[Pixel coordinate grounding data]
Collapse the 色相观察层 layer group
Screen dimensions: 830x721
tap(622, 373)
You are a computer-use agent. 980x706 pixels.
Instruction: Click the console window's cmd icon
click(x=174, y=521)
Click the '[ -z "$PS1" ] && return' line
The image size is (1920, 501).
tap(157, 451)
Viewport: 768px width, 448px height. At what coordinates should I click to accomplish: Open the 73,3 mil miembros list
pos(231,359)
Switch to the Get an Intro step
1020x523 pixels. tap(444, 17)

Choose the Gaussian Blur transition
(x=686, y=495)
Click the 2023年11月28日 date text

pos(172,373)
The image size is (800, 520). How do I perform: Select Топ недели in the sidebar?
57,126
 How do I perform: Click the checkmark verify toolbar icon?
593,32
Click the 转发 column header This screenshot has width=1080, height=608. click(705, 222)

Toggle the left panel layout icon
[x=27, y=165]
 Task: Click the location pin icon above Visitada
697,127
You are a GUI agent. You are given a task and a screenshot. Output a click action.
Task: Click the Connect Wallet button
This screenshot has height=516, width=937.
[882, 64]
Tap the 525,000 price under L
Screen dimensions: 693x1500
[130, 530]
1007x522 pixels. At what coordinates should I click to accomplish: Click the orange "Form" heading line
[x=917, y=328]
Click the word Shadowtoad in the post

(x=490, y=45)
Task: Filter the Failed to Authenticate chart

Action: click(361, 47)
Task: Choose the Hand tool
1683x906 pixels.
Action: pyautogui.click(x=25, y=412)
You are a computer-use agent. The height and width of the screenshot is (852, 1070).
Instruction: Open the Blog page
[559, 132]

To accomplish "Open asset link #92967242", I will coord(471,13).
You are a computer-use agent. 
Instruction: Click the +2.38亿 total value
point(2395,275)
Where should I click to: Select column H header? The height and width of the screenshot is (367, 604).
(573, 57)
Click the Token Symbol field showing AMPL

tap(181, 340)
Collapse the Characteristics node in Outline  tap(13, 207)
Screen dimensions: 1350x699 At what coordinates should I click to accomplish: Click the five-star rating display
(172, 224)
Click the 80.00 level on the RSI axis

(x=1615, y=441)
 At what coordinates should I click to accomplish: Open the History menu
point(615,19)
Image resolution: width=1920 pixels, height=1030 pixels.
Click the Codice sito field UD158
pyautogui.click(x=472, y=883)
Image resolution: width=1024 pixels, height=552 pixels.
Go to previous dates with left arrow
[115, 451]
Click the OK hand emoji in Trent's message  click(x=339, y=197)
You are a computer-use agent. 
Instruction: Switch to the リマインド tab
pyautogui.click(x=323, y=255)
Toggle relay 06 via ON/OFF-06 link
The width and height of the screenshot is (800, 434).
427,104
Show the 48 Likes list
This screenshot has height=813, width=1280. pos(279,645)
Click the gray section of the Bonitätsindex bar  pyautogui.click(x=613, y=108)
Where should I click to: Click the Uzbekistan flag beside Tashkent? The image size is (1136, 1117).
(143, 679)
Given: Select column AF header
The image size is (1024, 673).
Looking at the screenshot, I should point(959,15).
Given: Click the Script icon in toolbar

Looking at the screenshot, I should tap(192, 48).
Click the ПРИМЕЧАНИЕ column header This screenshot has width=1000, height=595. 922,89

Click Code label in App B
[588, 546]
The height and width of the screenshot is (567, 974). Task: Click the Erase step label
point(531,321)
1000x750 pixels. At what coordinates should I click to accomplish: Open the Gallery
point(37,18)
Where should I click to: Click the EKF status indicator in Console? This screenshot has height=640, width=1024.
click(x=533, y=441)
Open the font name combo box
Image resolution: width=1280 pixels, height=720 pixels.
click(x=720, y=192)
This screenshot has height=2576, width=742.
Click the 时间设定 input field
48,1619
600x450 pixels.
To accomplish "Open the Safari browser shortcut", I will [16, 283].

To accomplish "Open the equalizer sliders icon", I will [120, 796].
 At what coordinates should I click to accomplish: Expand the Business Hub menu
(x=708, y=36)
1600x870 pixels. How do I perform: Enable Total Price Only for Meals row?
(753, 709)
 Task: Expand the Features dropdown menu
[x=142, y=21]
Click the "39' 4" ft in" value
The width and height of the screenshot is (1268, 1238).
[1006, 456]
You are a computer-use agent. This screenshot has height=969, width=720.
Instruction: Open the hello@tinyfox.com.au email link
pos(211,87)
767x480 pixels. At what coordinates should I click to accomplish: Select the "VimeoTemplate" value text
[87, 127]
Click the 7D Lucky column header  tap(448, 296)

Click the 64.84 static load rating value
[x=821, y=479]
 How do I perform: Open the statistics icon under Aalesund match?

● What is needed: Each of the lines above should be printed again precisely as it reads.

● Response area:
Collapse the 色相观察层 layer group
Screen dimensions: 830x721
tap(622, 373)
You are a computer-use agent. 980x706 pixels.
Instruction: Click the console window's cmd icon
click(x=174, y=521)
Click the '[ -z "$PS1" ] && return' line
The image size is (1920, 501).
tap(157, 451)
Viewport: 768px width, 448px height. At what coordinates should I click to accomplish: Open the 73,3 mil miembros list
pos(231,359)
Switch to the Get an Intro step
1020x523 pixels. tap(444, 17)

Choose the Gaussian Blur transition
(x=686, y=495)
Click the 2023年11月28日 date text

pos(172,373)
The image size is (800, 520). How do I perform: Select Топ недели in the sidebar?
57,126
 How do I perform: Click the checkmark verify toolbar icon?
593,32
Click the 转发 column header This screenshot has width=1080, height=608. click(705, 222)

Toggle the left panel layout icon
[x=27, y=165]
 Task: Click the location pin icon above Visitada
697,127
You are a GUI agent. You are given a task and a screenshot. Output a click action.
Task: Click the Connect Wallet button
This screenshot has height=516, width=937.
[882, 64]
Tap the 525,000 price under L
Screen dimensions: 693x1500
[130, 530]
1007x522 pixels. At what coordinates should I click to accomplish: Click the orange "Form" heading line
[x=917, y=328]
Click the word Shadowtoad in the post

(x=490, y=45)
Task: Filter the Failed to Authenticate chart

Action: click(361, 47)
Task: Choose the Hand tool
1683x906 pixels.
Action: pyautogui.click(x=25, y=412)
You are a computer-use agent. The height and width of the screenshot is (852, 1070).
Instruction: Open the Blog page
[559, 132]

To accomplish "Open asset link #92967242", I will coord(471,13).
You are a computer-use agent. 
Instruction: Click the +2.38亿 total value
point(2395,275)
Where should I click to: Select column H header? The height and width of the screenshot is (367, 604).
(573, 57)
Click the Token Symbol field showing AMPL

tap(181, 340)
Collapse the Characteristics node in Outline  tap(13, 207)
Screen dimensions: 1350x699 At what coordinates should I click to accomplish: Click the five-star rating display
(172, 224)
Click the 80.00 level on the RSI axis

(x=1615, y=441)
 At what coordinates should I click to accomplish: Open the History menu
point(615,19)
Image resolution: width=1920 pixels, height=1030 pixels.
Click the Codice sito field UD158
pyautogui.click(x=472, y=883)
Image resolution: width=1024 pixels, height=552 pixels.
Go to previous dates with left arrow
[115, 451]
Click the OK hand emoji in Trent's message  click(x=339, y=197)
You are a computer-use agent. 
Instruction: Switch to the リマインド tab
pyautogui.click(x=323, y=255)
Toggle relay 06 via ON/OFF-06 link
The width and height of the screenshot is (800, 434).
427,104
Show the 48 Likes list
This screenshot has height=813, width=1280. pos(279,645)
Click the gray section of the Bonitätsindex bar  pyautogui.click(x=613, y=108)
Where should I click to: Click the Uzbekistan flag beside Tashkent? The image size is (1136, 1117).
(143, 679)
Given: Select column AF header
The image size is (1024, 673).
Looking at the screenshot, I should point(959,15).
Given: Click the Script icon in toolbar

Looking at the screenshot, I should tap(192, 48).
Click the ПРИМЕЧАНИЕ column header This screenshot has width=1000, height=595. 922,89

Click Code label in App B
[588, 546]
The height and width of the screenshot is (567, 974). Task: Click the Erase step label
point(531,321)
1000x750 pixels. At what coordinates should I click to accomplish: Open the Gallery
point(37,18)
Where should I click to: Click the EKF status indicator in Console? This screenshot has height=640, width=1024.
click(x=533, y=441)
Open the font name combo box
Image resolution: width=1280 pixels, height=720 pixels.
click(x=720, y=192)
This screenshot has height=2576, width=742.
Click the 时间设定 input field
48,1619
600x450 pixels.
To accomplish "Open the Safari browser shortcut", I will [16, 283].

To accomplish "Open the equalizer sliders icon", I will [120, 796].
 At what coordinates should I click to accomplish: Expand the Business Hub menu
(x=708, y=36)
1600x870 pixels. How do I perform: Enable Total Price Only for Meals row?
(753, 709)
 Task: Expand the Features dropdown menu
[x=142, y=21]
Click the "39' 4" ft in" value
The width and height of the screenshot is (1268, 1238).
[1006, 456]
You are a computer-use agent. This screenshot has height=969, width=720.
Instruction: Open the hello@tinyfox.com.au email link
pos(211,87)
767x480 pixels. At what coordinates should I click to accomplish: Select the "VimeoTemplate" value text
[87, 127]
Click the 7D Lucky column header  tap(448, 296)

Click the 64.84 static load rating value
[x=821, y=479]
 How do I perform: Open the statistics icon under Aalesund match?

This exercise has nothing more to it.